Opal Wellness aims to address these challenges by using open-ended generative models for dialog interaction as opposed to rule-based systems common in existing solutions. [6] However, our system does not attempt to deliver formal therapeutic interventions, instead acting as an affirming conversational tool with goals akin to journaling as a wellness exercise. [7] Hybrid-therapy solutions, in which users engage with a system between regular sessions to inform their clinician of continued progress, has been recently shown to address shortcomings to engagement and efficacy of self-guided conversational interventions. [8] We additionally prompt the user with suggested topics and responses, and call this approach “semi-guided.” We aim to combine clearly defined scope limitations with generative AI systems to offer an engaging solution to inter-session wellness support, while providing mechanisms for clinician-guided, customized interventions in the future that are specific to the client’s needs in their treatment plan.

System Architecture & Design

Opal Wellness is deployed as a web app accessible by the general public.

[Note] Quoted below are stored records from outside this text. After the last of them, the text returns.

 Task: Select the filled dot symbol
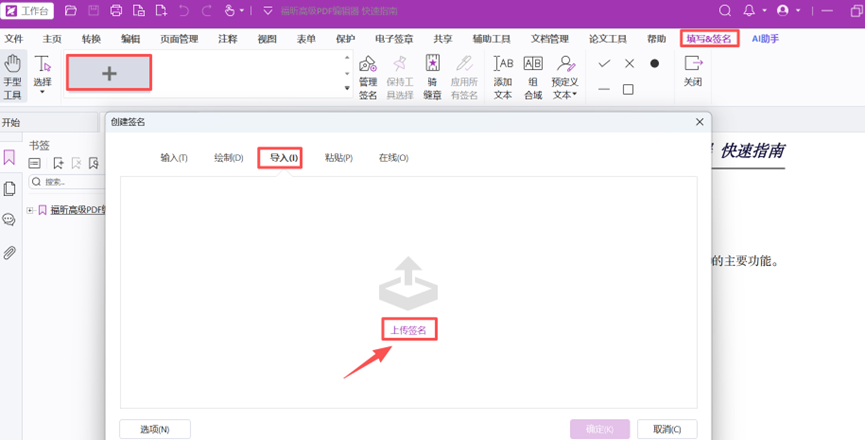pos(654,64)
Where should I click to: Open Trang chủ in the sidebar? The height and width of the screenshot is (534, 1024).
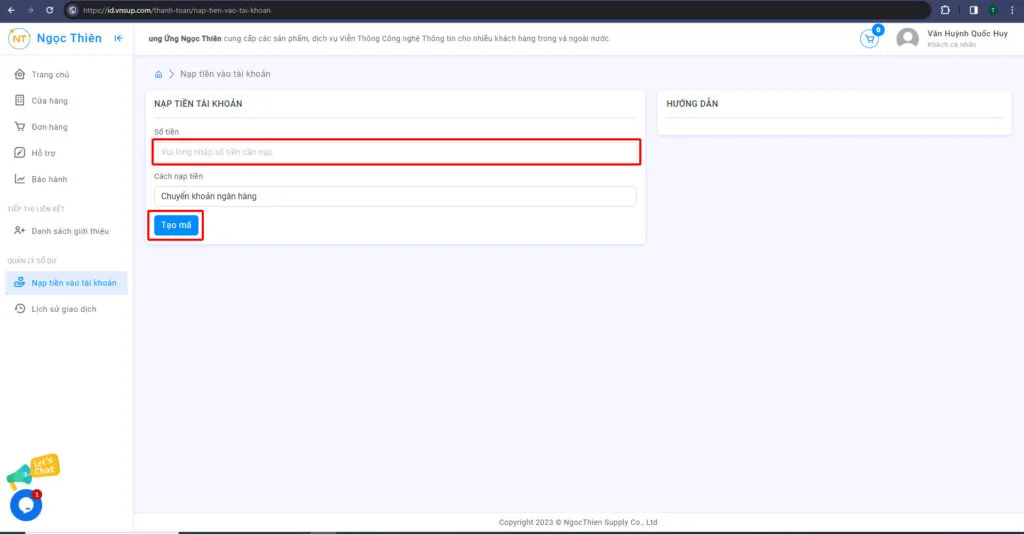coord(50,75)
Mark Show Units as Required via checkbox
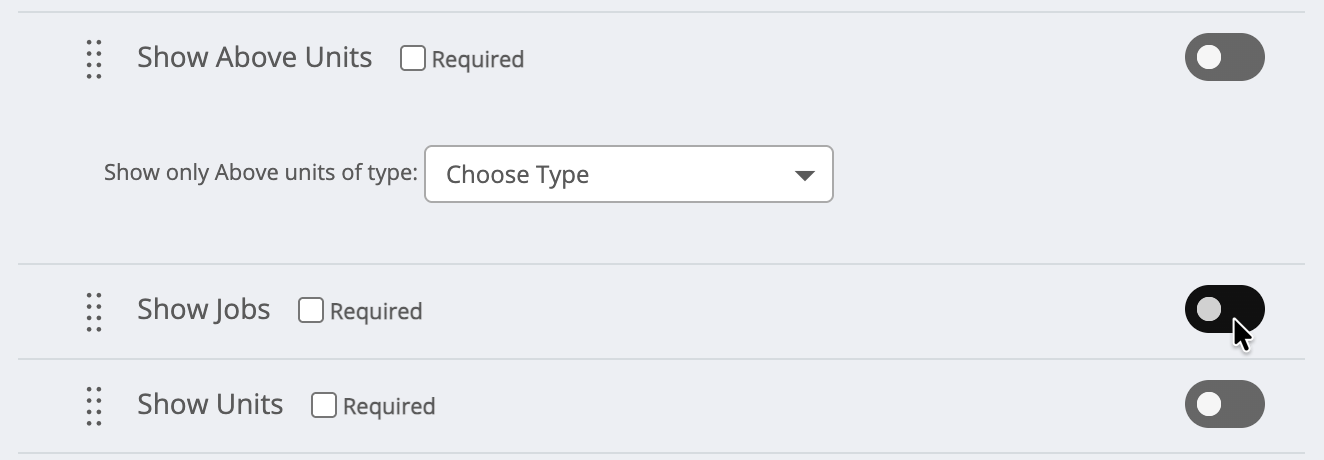The image size is (1324, 460). tap(323, 405)
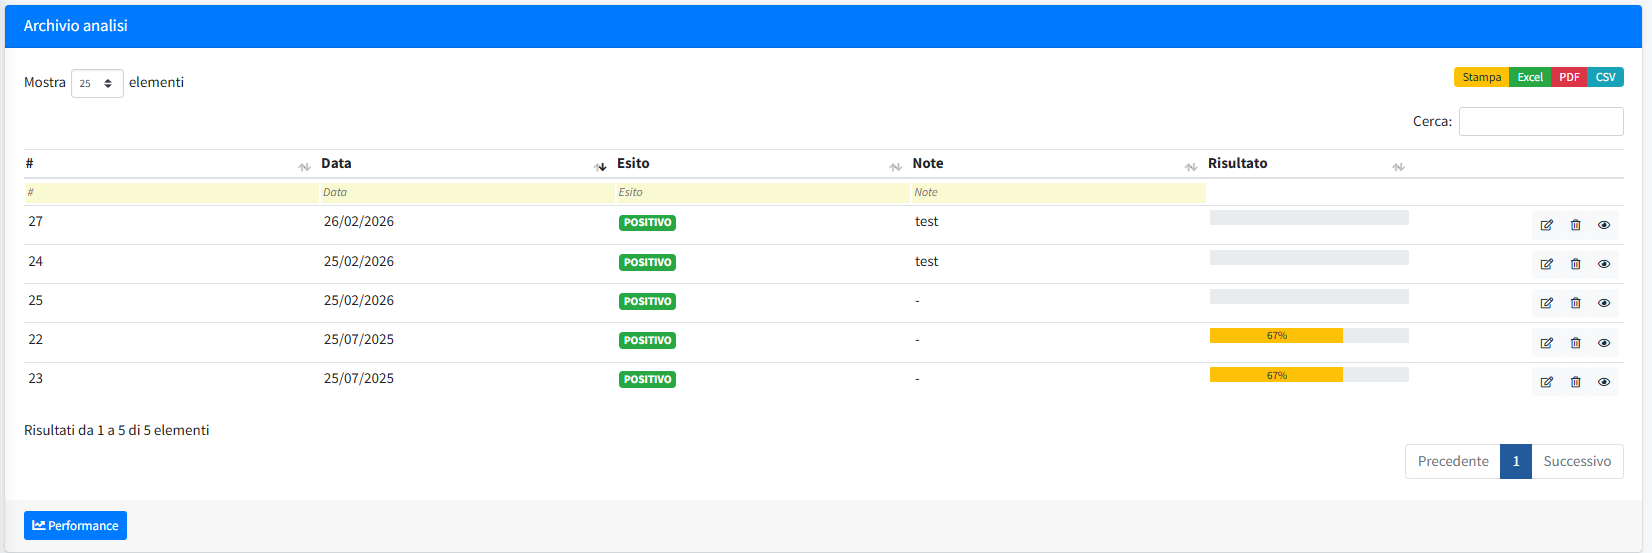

Users are first presented with additional security features such as Google reCAPTCHA, and links to our AI Transparency and Privacy Policy. In particular, we provide links to critical care resources, and acknowledge that Opal is not a replacement for psychotherapy. Opal Wellness does not provide any diagnostic capabilities. We used a HIPAA-compliant version of Claude 3.5 Sonnet via AWS Bedrock using the same security assurances as our production Opal systems.

Fig. A: Opal Wellness welcome screen

Fig. A: Opal Wellness welcome screen

Interaction Guidelines

The system is instructed to respond in simple conversational language “like a caring friend” and avoid any clinical language. Responses are kept brief, between 1-3 sentences, unless advice is appropriate or requested.

Cognitive Behavioral Therapy techniques are suggested including active listening, and validating the user’s emotions. Opal Wellness is not designed to provide therapeutic interventions as if the user were in a psychotherapy session.

Safety Considerations

Opal Wellness is designed to refuse requests not related to the user’s wellness, and sensitive topics where non-professional advice can be inappropriate or harmful. The system is instructed to refuse tonal changes or role-play scenarios, which are common model jailbreaking exploits. [9] Our model prompt was reviewed and verified by a licensed mental health professional.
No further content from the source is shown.